Башни из камня (Ягельский) - страница 73

Он широко улыбнулся, как расшалившийся баловник, который не может дальше скрывать радости от своей удачной шутки. Протянул руку, как довольный ценой купец, желающий завершить сделку.

— Без обиды?

— Без обиды.

Деревенька Мансура широко и удобно расположилась у реки Аргун, катившейся с гор бурным, гневным потоком и только тут, среди невысоких пригорков и лугов, успокоенной и притихшей. Широкая, плоская равнина, отгороженная с севера зелеными холмами на Тереке, тут резко сужалась и поднималась, как будто внезапно привставала на пальцы, подавленная величием монументальных, скалистых гор.

Деревня производила впечатление зажиточной, и, похоже, такой и была. Во время недавней войны местные старейшины умудрились уговорить россиян не трогать деревню взамен за безопасный проезд по дороге, которая проходила через деревню в сторону гор. Соседи потом корили сельчан, что они, заботясь только о себе и пропуская россиян, облегчили им марш на горные районы и подвергли опасности тамошние аулы.

Как и другие селения, которыми пестрило все предгорье, деревня Мансура выглядела огромной, бесконечной. Но с главной, перерезающей ее пополам дороги казалась вымершей, безлюдной. Одноэтажные кирпичные дома с плоскими крышами прятались за мощными стенами и запертыми наглухо, тяжелыми, чугунными воротами, обычно окрашенными в зеленый цвет. Это за ними, вдали от посторонних глаз, шла настоящая жизнь, там скрывались все тщательно оберегаемые тайны. Пыльная грунтовая дорога, пронизывающая деревню, служила в лучшем случае только местом встреч, местным ареопагом.

Утром, когда мы отправлялись в новый поход, дорога была пустой и тихой. Только у некоторых придорожных лотков можно было встретить 78 девочек в цветастых платках, отправленных матерями за хлебом. За стенами дворов женщины разводили огонь, и сизый, пахучий дым от горящих влажных веток, как туман полз по дороге.

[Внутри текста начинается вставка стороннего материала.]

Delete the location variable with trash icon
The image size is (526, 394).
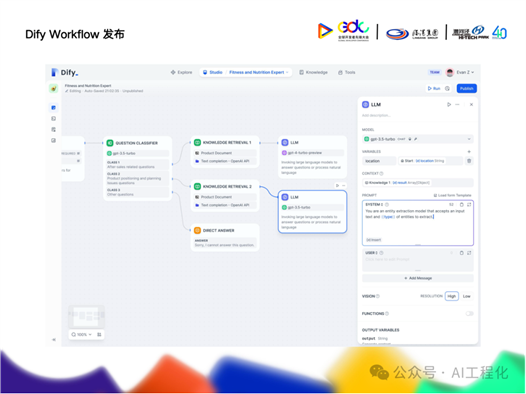[469, 161]
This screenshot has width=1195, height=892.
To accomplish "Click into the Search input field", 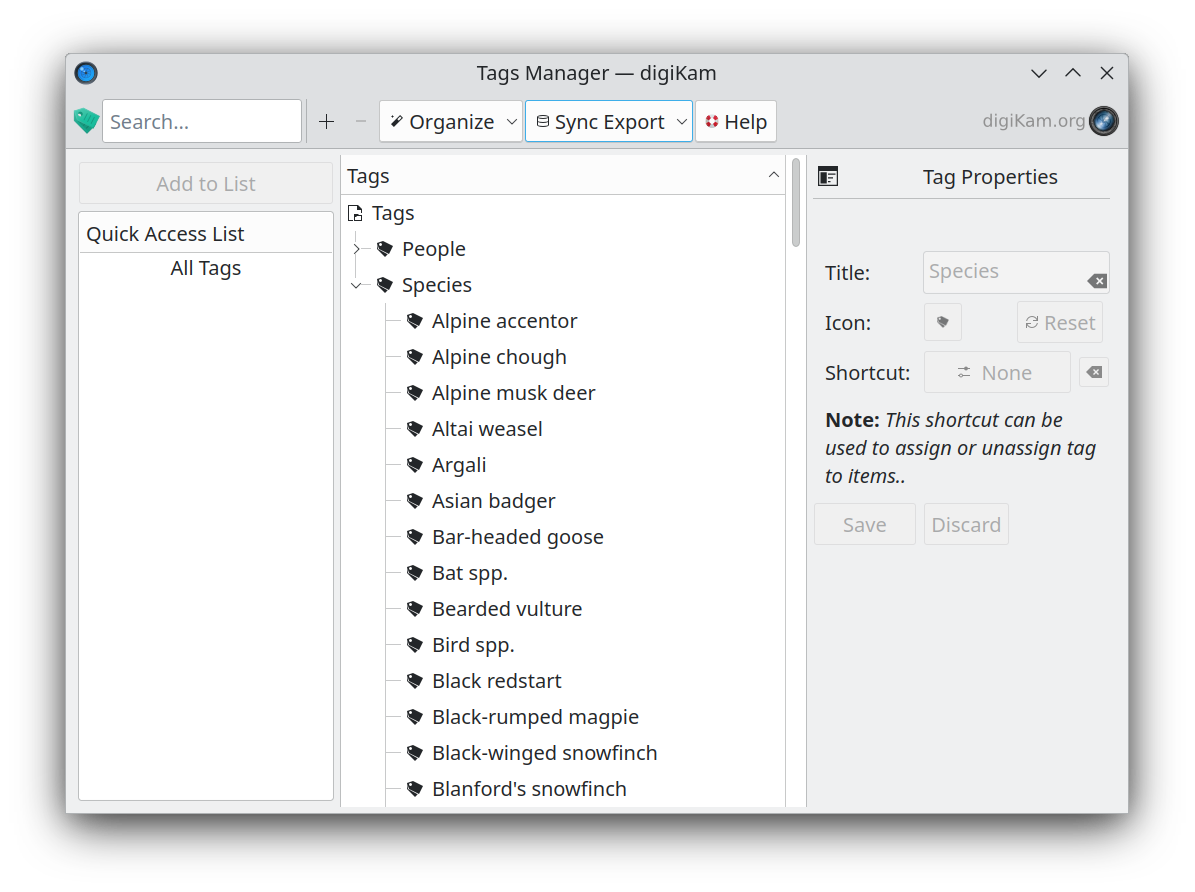I will click(x=202, y=122).
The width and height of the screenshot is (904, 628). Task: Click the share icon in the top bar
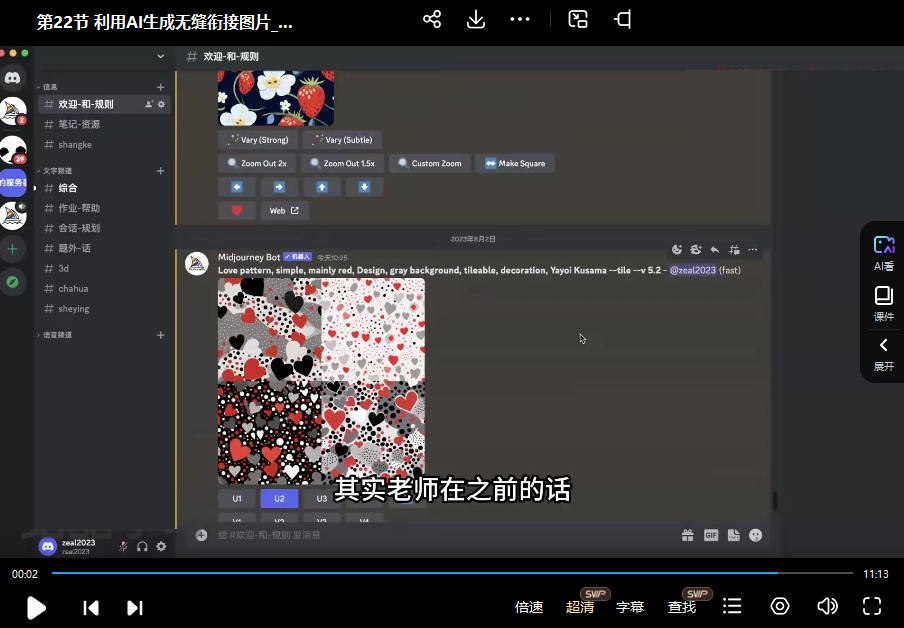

Когда вечером мы возвращались, деревня угасала, как догорающая свеча. Одно за другим вспыхивали светлые квадраты окон. В вечерних сумерках, ловя последние минуты прожитого дня, одетые в черное мужчины заканчивали беседу или, присев на корточки под стенами, молча курили табак. Вырванные из оцепенения фарами проезжающих машин, с трудом пробивались взглядом сквозь наползающий мрак, чтобы разглядеть лица водителя и пассажиров, и если узнавали знакомых, медленно, с достоинством кивали в знак приветствия.

За деревней дорога, до этого прямая и ровная, начинала извиваться среди высоких, желтых трав над рекой. Минуя мост, разрушенный российскими самолетами, переправлялась на другой берег по бетонным плитам, которые жители деревни притащили с соседнего цементного заводика. Дальше дорога бежала среди полей до самого отмеченного старыми вербами края города, где присоединялась к скоростному асфальтовому шоссе, которое на ближайшем распутье разделялось на несколько дорог. Одна из них вела в Грозный, другая в Шали и дальше, до Сержень-Юрта и Ведено, затерянных в зеленых, поросших лесами горах, а еще одна вела ущельем Аргуна среди грозных, царственных вершин Кавказа к границе с Грузией.